Multimodal language models

When you watch a movie, you typically use multiple senses to experience it. For example, you use your eyes to see the actors and objects on the screen and your ears to hear the dialogue and sounds. Using only one sense, you would miss essential details like body language or conversation. This is similar to how most language models operate - they are usually trained to understand either text, human speech, or images. Still, they cannot integrate multiple forms of information and understand what's happening in a scene.

When a language model processes a form of information, such as a text, it generates a compact numerical representation that defines the meaning of that specific input. These numerical representations are named unimodal embeddings and take the form of real-valued vectors in a multi-dimensional space.

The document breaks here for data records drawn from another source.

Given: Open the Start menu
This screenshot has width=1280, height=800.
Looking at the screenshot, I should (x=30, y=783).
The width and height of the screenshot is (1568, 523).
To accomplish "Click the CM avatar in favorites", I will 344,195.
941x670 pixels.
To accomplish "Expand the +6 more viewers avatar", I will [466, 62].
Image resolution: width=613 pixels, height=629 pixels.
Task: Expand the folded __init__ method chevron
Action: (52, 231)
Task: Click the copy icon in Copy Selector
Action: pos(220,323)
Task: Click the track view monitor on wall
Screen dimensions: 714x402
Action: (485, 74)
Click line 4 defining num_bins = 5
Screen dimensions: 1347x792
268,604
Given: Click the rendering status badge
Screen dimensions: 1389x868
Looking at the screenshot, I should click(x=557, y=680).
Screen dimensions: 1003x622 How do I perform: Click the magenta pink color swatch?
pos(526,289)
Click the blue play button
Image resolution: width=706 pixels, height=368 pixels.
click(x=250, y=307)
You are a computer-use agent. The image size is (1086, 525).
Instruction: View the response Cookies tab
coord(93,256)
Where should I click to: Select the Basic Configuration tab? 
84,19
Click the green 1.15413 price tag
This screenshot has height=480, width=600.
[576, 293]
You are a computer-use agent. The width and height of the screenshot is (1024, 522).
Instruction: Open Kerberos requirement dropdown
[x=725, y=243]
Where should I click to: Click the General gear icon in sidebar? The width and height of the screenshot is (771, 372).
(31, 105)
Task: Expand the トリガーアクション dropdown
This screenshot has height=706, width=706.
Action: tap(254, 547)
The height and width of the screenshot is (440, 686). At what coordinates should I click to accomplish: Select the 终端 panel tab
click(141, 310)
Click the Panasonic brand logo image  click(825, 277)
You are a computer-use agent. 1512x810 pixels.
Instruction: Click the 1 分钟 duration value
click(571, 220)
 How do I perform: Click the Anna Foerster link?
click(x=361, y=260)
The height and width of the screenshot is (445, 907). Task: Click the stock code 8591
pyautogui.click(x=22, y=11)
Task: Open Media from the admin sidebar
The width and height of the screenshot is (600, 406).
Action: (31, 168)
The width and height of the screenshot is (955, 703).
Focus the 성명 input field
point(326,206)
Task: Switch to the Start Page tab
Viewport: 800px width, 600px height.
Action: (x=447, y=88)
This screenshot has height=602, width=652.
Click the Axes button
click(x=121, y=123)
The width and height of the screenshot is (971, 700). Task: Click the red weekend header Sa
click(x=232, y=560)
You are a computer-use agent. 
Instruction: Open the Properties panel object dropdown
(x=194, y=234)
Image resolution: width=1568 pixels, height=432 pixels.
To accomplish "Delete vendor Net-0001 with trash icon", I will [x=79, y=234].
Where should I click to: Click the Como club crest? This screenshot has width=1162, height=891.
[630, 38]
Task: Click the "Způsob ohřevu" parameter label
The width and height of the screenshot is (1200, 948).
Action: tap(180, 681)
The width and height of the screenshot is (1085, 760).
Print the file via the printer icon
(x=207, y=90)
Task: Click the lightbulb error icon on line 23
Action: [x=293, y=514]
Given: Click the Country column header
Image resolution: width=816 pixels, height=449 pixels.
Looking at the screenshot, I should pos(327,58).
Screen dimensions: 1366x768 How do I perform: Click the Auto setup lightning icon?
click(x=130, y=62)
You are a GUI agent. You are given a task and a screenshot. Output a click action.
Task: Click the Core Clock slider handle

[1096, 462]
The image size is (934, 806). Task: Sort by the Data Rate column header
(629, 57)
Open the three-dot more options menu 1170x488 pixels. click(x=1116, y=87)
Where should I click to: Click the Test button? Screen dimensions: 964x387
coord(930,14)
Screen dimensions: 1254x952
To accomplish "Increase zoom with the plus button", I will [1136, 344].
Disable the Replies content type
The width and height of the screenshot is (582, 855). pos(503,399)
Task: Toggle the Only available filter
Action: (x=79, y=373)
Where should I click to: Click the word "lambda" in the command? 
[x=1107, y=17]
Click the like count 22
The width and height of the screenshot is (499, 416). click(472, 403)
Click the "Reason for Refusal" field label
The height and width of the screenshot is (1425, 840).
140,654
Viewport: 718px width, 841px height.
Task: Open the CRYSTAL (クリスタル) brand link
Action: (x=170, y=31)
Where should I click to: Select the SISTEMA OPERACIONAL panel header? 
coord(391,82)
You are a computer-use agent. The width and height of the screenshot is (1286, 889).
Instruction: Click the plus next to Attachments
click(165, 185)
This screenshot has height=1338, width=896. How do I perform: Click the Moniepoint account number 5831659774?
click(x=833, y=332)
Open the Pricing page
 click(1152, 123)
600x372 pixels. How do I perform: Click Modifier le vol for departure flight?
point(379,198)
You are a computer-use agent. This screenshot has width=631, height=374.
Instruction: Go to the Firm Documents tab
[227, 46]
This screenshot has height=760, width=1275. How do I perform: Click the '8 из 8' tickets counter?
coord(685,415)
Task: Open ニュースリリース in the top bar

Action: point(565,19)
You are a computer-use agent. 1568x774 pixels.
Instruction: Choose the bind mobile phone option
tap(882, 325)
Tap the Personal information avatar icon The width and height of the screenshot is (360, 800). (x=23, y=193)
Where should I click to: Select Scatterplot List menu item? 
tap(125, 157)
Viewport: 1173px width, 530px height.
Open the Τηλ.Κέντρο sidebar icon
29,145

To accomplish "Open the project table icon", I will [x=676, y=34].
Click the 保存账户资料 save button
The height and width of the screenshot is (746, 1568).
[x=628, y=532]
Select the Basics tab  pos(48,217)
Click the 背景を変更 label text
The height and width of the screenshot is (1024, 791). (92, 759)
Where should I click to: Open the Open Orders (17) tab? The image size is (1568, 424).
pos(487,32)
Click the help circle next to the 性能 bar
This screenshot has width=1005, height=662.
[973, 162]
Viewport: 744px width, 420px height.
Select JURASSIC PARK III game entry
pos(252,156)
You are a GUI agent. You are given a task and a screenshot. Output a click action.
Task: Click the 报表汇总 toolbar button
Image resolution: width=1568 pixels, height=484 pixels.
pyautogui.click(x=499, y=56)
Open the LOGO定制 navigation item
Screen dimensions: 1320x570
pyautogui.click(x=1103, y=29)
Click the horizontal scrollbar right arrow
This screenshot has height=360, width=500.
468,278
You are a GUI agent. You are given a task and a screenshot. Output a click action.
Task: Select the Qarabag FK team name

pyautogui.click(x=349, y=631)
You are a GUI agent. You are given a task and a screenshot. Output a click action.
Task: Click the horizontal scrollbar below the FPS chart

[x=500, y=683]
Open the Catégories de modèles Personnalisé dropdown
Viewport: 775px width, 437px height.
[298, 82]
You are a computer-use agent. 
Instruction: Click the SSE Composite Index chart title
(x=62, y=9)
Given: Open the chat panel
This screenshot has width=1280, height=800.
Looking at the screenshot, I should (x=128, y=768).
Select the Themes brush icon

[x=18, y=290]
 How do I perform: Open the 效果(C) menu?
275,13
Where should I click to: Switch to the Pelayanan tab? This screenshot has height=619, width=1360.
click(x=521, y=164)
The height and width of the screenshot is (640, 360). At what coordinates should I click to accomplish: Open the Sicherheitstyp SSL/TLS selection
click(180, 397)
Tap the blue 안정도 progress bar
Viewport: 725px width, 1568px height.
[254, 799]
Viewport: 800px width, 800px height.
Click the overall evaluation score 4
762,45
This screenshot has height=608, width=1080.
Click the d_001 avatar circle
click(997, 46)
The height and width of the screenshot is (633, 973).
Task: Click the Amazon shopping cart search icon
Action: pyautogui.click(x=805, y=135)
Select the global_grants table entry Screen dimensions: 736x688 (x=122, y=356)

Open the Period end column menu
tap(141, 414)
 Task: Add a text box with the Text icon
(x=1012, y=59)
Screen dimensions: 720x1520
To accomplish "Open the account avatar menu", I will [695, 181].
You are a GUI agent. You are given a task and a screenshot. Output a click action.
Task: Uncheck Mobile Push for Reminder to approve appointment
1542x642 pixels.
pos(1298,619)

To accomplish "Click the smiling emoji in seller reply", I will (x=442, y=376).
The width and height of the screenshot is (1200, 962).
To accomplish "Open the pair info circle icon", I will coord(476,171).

They allow computers to perform various downstream tasks such as translation, question answering, or classification.

In contrast, when a multimodal language model processes a video, it generates a multimodal embedding that represents the overall context from all sources of information, such as images, sounds, speech, or text displayed on the screen, and how they relate to one another. By doing so, the model acquires a comprehensive understanding of the video. Once multimodal embeddings are created, they are used for various downstream tasks such as visual question answering, classification, or sentiment analysis.

The Twelve Labs multimodal language model

Twelve Labs has developed a multimodal video understanding technology that creates multimodal embeddings for your videos. These embeddings are highly efficient in terms of storage and computational requirements. They contain all the context of a video and enable fast and scalable task execution without storing the entire video. For more details about the architecture of the platform, see the Architecture overview section.

The model has been trained on a vast amount of video data, and it can recognize entities, actions, patterns, movements, objects, scenes, and other elements present in videos. By integrating information from different modalities, the model can be used for several downstream tasks, such as search using natural language queries and zero-shot classification. For details, see the Search and Classify pages.

Currently, our multimodal model allows you to perform search and classification tasks by providing text inputs. Future versions will expand this functionality, enabling you to use images and videos as inputs.